Santa Clarita Signal • Opinion Column • Ethically Speaking • June 22, 2014
Some Advice for Graduates, and Everybody Else
David W. Hegg
As graduation season comes to a close, I have some advice for those who are entering a new phase of life called adulthood. And, the advice is good for the rest of us as well.
Social scientists today tell us that adolescence, once a description of age 12 to 18, now is expanded to age 30. Statistics prove that many “twenty-somethings” are unsettled their careers, relationships and even addresses until then. Tragically, this is having a negative effect on our society. Here are some thoughts on leaving adolescence behind in favor of a satisfying adulthood. To make them easy to remember we’ll call them the 4 C’s.
Character: More than anything else, invest in who you need to be. Character is the result of convictions combined with courage. It is knowing right from wrong, and courageously pursuing right regardless of the consequences. It is being faithful to the highest values, persistent in their outworking, and consistent in ways that make others look to you as trustworthy, and capable of handling greater responsibility.
No amount of talent, energy, or position can put in what character leaves out. Understand that this world is not easy, and those who fail to form a solid ethical foundation will most often end up with empty lives, no matter how large their portfolio.
Competency: With character as the foundation, successful people are diligent in the pursuit of excellence in all areas of life. Good enough is seldom good enough. In the world of sport, it is usual for those who have just won an important game or match to tell the media that they can still play better, prepare better, and reach a higher level of performance.
In a world that changes its expectations daily, and invents new technologies, systems and ways of thinking every week, those who become complacent with their present level of competency will soon find themselves outmoded. What’s more, it is the passionate desire to get better that keeps the mind hungry for knowledge, and the heart radically focused on improvement. While contentment is an ethical position that allows us to enjoy the moment, complacency is never something you should allow to rent space in your life.
Chemistry: Here I don’t mean the class in organic processes, but rather the ability to get along with people. At its center, life is about relationship. We were created by God to gain emotional and spiritual life from what others contribute to us. But, if you are arrogant, or cynical, or mean-spirited, or lazy, or mean, or angry, or simply unable to engage others with courtesy and authentic interest, you’ll never amount to much no matter how you score success. You’ll never be part of the team because people won’t want you around!

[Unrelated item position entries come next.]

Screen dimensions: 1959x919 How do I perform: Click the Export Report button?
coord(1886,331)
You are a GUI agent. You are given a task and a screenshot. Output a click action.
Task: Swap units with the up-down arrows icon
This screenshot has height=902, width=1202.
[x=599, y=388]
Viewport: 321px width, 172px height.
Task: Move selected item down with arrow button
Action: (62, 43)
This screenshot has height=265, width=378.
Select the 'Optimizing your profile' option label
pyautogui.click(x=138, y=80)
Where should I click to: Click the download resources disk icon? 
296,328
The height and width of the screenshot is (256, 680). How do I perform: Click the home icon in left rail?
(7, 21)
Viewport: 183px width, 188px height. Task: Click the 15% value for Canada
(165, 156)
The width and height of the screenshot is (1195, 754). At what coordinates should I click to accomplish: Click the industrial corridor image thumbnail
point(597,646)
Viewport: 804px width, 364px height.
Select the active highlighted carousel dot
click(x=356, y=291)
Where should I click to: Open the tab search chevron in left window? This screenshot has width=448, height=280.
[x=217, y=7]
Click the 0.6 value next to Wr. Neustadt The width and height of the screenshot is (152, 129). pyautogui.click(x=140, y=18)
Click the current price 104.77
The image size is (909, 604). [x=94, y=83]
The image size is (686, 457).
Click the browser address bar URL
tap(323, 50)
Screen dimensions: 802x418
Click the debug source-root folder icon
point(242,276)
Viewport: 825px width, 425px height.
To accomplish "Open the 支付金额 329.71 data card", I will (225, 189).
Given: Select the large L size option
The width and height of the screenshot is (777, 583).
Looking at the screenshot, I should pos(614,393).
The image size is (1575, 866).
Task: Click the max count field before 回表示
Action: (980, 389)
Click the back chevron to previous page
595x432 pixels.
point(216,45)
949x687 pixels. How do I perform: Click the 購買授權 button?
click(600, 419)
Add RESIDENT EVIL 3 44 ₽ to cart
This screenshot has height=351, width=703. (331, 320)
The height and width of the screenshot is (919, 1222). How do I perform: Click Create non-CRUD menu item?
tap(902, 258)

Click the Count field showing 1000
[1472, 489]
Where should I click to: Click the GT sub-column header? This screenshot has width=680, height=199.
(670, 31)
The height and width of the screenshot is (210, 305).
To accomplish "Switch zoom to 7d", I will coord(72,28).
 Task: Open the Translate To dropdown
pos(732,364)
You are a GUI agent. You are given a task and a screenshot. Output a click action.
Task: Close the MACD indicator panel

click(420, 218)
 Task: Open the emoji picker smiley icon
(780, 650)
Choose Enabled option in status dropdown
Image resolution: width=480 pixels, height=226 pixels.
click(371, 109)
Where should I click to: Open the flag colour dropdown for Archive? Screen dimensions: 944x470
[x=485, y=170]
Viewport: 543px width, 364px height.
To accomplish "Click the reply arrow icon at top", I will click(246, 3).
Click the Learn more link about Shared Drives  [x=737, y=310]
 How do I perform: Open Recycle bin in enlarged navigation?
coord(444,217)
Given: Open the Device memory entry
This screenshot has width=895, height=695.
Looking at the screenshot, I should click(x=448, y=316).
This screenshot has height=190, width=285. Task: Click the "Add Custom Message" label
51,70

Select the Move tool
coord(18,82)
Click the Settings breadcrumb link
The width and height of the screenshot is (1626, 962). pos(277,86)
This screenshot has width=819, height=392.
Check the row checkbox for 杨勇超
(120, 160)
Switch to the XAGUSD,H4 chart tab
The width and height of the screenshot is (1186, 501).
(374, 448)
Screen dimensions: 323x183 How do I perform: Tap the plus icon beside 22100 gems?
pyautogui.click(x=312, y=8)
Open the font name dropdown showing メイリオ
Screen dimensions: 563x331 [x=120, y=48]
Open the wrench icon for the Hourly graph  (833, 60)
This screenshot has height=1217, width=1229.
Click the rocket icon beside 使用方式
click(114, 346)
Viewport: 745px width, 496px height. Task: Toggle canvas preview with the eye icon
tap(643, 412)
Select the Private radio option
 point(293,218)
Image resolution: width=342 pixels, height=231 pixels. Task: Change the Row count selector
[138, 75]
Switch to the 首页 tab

The best things in life have never been things, or the wealth that can buy them. People matter, and those who understand this, and collect friends as though they were diamonds, will have happier, more satisfying lives.
Capacity: For most, adulthood is much longer than we realize when we take our first steps into that world. What you will be at 50 depends on how well you build a capacity for change, growth, knowledge, and flexibility. Regardless of the world you’re entering in now, I can guarantee the world will be significantly different in 30 years. Don’t get left out because you’re happy with who you are and what you can do now. Grow your capacity to be valuable in the future by committing to be a life-long learner.
Every year thousands of diplomas are handed out to smart, industrious graduates. But, sadly, too many of them think the journey has ended, and the marketplace owes them a lucrative position. But the converse is truer. Graduates owe the marketplace, and our society, the debt of starting a new journey in adulthood with humility, respect for those who have gone before, and a radical desire to look out, not only for their own interests, but also the interests of all of us. So, to all the grads … congratulations! Now, get to work and prove to us that you really did learn something.